Deliberate Non-Numerics

While in the example above "na" wasn’t really meant to be interpreted as a string, sometimes non-numeric values are inserted into datasets to communicate something important to the user. For example, in this toy example polityIV has a non-numeric value:

[14]:
world.loc[~world["polityIV"].str.isnumeric()]
[14]:
country region gdppcap08 polityIV
1 Germany W. Europe 35613.0 20 or higher

Here, the value is to indicate that the value of policy could be 20 or any value above 20. Why might this occur? In this case I’ve made it up, but in many surveys there will be a maximum value allowed (e.g., some surveys have a top income value they can record). These are called “top-codes”, and they are different from the case above because it’s not immediately clear what value you should put into the field. You could put in 20, but… the value might not be 20, it could be 21!

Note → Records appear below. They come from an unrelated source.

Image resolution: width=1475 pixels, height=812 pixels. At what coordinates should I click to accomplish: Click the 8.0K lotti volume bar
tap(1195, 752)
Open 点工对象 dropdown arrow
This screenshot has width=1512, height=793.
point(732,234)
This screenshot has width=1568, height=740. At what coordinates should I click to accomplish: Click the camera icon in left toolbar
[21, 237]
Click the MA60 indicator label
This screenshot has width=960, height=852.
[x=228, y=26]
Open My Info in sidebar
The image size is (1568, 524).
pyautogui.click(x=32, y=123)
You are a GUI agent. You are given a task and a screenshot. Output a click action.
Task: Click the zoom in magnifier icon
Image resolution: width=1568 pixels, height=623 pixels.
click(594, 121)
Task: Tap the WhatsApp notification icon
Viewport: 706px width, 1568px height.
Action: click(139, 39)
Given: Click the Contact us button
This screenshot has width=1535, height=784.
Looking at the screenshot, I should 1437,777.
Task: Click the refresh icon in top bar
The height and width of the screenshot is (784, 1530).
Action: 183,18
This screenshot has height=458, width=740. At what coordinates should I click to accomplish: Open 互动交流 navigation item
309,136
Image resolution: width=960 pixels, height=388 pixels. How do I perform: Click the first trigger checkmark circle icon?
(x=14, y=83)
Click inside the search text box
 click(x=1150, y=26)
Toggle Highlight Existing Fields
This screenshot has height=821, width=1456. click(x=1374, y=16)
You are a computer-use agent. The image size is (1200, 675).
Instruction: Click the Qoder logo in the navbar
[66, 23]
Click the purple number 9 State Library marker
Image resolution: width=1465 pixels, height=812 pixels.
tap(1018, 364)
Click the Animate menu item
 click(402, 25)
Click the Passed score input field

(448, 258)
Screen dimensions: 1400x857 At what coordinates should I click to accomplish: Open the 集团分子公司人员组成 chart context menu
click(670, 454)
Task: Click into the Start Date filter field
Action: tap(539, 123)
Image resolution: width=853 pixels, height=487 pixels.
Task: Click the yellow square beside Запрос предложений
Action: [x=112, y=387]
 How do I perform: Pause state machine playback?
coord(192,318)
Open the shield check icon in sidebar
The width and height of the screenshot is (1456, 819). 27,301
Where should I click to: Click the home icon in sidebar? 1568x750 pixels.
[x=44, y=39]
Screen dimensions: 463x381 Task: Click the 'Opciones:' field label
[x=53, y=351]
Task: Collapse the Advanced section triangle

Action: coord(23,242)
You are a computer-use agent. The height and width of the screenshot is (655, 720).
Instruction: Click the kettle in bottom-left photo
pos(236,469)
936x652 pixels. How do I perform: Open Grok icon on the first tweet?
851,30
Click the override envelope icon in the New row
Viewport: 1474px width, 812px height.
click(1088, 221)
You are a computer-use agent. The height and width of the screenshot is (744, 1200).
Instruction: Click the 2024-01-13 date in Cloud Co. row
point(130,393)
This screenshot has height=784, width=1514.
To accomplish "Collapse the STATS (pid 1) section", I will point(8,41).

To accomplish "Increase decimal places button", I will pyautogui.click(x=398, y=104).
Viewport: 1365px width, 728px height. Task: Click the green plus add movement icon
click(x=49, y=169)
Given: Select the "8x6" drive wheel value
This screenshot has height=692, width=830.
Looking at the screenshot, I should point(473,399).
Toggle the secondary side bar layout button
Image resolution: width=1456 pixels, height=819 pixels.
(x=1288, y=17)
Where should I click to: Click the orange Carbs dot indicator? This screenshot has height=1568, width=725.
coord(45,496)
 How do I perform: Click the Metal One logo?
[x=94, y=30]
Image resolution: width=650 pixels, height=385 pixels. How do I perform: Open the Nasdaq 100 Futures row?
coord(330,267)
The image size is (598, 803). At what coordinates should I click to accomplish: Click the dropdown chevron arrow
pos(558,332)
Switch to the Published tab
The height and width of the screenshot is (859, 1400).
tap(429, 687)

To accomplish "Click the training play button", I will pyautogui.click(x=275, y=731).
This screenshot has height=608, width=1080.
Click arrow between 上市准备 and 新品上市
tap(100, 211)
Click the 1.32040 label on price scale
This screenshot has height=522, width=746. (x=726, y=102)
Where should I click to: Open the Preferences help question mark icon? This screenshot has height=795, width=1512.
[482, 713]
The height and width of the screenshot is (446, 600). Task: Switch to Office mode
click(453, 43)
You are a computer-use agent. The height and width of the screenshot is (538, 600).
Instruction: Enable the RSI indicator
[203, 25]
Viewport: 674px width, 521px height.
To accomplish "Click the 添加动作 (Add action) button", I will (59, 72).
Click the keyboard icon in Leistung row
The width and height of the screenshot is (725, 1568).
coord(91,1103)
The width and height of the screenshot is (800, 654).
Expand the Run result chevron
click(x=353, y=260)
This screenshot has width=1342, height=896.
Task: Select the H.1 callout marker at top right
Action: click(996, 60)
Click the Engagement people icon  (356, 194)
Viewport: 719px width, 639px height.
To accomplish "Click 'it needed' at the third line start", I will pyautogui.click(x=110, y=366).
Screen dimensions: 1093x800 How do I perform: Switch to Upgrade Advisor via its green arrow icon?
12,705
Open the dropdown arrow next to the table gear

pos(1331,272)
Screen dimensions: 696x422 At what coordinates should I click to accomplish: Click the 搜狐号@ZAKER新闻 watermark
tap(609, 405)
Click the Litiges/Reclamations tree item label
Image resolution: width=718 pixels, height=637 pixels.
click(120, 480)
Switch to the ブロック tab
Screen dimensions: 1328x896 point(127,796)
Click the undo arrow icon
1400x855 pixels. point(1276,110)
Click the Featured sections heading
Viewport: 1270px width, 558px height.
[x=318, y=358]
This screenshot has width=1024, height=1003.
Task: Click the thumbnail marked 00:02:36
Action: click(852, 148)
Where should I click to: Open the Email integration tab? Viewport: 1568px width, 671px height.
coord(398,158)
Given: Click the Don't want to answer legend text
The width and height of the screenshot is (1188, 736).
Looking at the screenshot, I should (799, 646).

So when you find a top-code like this, you need to think carefully about what to do with it, as the answer will depend on the type of analysis you want to do. But the answer will almost always lie not in the data, but in the documentation for the data.

Review

  • Sometimes data you think should be numeric won’t be recognized as numeric by pandas.

  • If you try and do a numeric operation on these columns, you’ll get a TypeError and/or ValueError, and usually a note about an inability to convert some value to numeric.

  • You can confirm that pandas sees a column as non-numeric with .dtypes.

  • You can find the non-numeric values with df[~ df["column"].str.isnumeric(), "column"].value_counts().

  • You can then replace these values with numeric values if it’s clear how to do so and recast the column to numeric with df["column"] = df["column"].astype("float").